Donald Trump has long been loath to concede that operatives of the Russian government interfered in the 2016 presidential election, feeling as he does that the media like to talk about it mainly to suggest that he only defeated Hillary Clinton thanks to the aid of foreign troublemakers. It’s understandable that he would feel some inner conflict about dealing with this subject. His adversaries on the left wouldn’t give a fig about Russian interference if the presidential contest had gone the other way, and the obsessive manner with which many Democrats treat the issue is manifestly about delegitimizing Trump’s presidency rather than holding Russia accountable. Even so, Trump is a grown-up and should be able to distinguish between (a) the now well-documented verdict that Russian operatives interfered in the U.S. election and (b) the as-yet unproven accusation that the Trump campaign actively participated in the Russian efforts. Yet Trump has consistently failed to distinguish between the two claims. That failure led to an appalling performance in Helsinki on July 16, where he publicly took the word of Russian dictator Vladimir Putin over that of his own intelligence personnel.

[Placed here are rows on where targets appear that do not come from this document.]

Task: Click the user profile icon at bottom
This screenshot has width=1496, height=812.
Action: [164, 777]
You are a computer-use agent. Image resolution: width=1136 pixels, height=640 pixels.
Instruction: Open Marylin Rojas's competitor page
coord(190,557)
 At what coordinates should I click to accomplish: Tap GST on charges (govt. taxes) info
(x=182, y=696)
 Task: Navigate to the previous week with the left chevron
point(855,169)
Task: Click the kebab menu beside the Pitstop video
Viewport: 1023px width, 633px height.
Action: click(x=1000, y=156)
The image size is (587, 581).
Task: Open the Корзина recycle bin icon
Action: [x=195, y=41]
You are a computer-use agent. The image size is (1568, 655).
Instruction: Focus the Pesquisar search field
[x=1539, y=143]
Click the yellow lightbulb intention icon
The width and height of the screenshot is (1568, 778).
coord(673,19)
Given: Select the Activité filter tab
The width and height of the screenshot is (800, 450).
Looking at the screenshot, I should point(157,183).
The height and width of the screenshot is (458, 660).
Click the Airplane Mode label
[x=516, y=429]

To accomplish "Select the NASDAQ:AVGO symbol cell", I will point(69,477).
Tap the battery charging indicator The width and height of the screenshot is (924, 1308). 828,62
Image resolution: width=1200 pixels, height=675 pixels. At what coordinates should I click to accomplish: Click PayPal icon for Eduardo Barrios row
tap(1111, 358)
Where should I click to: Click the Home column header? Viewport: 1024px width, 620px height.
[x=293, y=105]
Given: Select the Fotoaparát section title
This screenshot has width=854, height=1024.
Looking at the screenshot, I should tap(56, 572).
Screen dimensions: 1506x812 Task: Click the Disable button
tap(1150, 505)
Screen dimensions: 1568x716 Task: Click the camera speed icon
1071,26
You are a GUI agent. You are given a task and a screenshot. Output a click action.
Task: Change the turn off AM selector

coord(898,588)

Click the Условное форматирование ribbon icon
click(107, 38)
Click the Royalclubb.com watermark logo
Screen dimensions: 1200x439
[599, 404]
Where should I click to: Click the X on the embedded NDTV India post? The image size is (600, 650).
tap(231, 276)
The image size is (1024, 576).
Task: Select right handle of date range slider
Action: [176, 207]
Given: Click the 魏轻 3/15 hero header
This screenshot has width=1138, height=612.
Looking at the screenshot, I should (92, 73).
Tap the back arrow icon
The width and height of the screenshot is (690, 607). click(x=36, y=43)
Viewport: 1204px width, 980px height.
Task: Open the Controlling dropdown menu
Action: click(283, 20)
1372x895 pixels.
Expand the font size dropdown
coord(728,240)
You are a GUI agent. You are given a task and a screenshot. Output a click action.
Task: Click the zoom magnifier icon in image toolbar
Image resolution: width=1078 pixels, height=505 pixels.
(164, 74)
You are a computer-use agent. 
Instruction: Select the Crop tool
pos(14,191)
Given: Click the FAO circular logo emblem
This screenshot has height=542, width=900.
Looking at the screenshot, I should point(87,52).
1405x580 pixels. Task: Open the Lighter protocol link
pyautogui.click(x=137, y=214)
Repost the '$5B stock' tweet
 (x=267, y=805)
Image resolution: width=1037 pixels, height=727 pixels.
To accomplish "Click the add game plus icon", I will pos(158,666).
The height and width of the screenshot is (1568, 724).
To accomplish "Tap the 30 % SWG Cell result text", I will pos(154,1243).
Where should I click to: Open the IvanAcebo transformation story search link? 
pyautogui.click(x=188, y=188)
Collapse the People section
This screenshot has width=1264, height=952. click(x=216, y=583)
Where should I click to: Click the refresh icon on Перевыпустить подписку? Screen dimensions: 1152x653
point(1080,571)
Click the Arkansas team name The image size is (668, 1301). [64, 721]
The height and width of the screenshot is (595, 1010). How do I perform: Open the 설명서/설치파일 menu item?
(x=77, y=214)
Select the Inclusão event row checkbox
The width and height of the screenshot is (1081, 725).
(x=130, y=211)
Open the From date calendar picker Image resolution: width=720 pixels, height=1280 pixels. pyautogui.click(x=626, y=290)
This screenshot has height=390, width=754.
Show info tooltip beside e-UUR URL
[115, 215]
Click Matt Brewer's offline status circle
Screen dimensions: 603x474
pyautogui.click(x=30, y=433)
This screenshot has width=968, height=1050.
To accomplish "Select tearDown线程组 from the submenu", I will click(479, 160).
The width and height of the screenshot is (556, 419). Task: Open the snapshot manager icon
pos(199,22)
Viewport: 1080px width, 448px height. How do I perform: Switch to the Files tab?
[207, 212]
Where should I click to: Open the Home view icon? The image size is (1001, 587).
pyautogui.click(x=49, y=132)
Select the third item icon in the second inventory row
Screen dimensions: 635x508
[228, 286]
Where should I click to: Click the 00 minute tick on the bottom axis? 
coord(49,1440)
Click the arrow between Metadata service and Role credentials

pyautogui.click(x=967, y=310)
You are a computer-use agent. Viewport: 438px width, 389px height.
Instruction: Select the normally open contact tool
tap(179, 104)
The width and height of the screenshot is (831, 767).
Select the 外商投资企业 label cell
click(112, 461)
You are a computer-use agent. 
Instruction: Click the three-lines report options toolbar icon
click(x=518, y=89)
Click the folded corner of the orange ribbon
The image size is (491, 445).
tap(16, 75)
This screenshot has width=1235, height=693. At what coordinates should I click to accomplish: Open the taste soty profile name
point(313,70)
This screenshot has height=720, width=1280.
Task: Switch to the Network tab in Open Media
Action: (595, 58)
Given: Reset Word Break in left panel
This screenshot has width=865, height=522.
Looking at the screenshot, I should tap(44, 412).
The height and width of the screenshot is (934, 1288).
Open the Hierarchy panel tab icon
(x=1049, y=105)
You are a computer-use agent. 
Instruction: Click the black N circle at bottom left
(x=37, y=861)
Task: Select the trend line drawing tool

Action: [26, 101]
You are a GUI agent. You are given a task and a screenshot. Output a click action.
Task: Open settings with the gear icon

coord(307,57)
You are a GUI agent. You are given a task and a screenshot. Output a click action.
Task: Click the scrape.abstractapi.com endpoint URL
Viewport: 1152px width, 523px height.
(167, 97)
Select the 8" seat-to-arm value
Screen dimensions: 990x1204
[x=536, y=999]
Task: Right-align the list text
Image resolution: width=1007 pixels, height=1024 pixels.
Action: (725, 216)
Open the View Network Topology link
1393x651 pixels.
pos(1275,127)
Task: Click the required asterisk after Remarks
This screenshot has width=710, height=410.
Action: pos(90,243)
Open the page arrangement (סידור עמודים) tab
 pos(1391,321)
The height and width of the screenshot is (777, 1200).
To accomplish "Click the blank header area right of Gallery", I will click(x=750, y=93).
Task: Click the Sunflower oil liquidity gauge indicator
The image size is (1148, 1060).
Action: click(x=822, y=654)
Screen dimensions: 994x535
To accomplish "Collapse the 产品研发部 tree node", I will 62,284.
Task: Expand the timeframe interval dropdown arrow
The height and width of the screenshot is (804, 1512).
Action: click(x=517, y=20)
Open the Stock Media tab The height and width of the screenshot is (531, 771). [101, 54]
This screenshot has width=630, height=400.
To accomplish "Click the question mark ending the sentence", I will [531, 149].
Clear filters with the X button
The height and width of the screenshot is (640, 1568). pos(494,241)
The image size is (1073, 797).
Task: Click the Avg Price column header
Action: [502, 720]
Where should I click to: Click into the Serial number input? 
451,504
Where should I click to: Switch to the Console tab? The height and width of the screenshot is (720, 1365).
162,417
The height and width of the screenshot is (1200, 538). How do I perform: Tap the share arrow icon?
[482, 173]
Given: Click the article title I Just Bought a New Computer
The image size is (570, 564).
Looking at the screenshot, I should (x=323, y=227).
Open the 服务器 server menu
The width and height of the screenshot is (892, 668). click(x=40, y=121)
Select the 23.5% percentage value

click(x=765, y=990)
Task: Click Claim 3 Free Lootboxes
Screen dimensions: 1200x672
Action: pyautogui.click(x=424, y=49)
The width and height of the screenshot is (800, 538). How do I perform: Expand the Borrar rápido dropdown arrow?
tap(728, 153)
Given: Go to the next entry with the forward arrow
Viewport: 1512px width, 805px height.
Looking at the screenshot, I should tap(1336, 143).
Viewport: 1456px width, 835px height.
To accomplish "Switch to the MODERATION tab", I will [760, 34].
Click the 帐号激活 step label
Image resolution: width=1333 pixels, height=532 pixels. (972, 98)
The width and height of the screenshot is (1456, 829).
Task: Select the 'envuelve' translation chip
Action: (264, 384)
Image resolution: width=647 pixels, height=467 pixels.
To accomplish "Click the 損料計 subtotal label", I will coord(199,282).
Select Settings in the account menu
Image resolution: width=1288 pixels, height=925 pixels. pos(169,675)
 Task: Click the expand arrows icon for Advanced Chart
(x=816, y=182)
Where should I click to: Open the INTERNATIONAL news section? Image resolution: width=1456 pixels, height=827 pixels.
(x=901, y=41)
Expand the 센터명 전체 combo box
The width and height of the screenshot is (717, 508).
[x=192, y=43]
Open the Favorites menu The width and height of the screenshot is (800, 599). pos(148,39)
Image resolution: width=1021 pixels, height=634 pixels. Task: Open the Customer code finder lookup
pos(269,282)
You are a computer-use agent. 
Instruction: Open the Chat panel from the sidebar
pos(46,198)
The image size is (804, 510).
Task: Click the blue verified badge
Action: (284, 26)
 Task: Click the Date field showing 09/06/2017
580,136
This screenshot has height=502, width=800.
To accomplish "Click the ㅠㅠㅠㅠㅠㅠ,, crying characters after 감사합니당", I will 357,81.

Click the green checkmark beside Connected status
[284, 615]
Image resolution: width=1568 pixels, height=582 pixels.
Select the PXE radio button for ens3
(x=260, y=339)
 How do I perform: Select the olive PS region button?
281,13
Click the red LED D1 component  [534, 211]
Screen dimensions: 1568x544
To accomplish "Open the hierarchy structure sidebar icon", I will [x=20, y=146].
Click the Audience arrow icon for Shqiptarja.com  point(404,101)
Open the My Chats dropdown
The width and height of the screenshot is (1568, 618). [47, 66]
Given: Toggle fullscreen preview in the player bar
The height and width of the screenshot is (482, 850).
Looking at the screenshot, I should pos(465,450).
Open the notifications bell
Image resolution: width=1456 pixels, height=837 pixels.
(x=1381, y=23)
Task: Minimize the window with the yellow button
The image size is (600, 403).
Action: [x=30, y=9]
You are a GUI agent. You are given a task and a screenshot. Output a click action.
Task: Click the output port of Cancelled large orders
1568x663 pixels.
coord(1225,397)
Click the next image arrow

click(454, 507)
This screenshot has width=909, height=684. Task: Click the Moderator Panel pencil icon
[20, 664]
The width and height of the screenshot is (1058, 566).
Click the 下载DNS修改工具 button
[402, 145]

Asked at the joint press conference whether he credits American intelligence officials’ conclusion that the Russian government was behind the hacking of the Democratic National Committee’s server, Trump could have declined to answer or been vague. Instead the president complained again that the FBI didn’t confiscate his 2016 opponent’s email server and then took Putin’s side: “My people came to me, [Director of National Intelligence] Dan Coats and some others. They said they think it’s Russia. I have President Putin, he just said it’s not Russia. I will say this, I don’t see any reason why it would be.”

It only got worse. When Putin was asked why Americans should believe that Russia did not intervene in the election, Trump jumped in to defend the dictator: “The whole concept of that came up perhaps a little bit before, but it came out as a reason why the Democrats lost an election, which frankly they should have been able to win, because the Electoral College is more advantageous for Democrats, as you know, than it is to Republicans. . . . We ran a brilliant campaign, and that’s why I’m president.”

That Trump said all this on foreign soil, and in the presence of one of this nation’s chief adversaries, only adds to the outrage.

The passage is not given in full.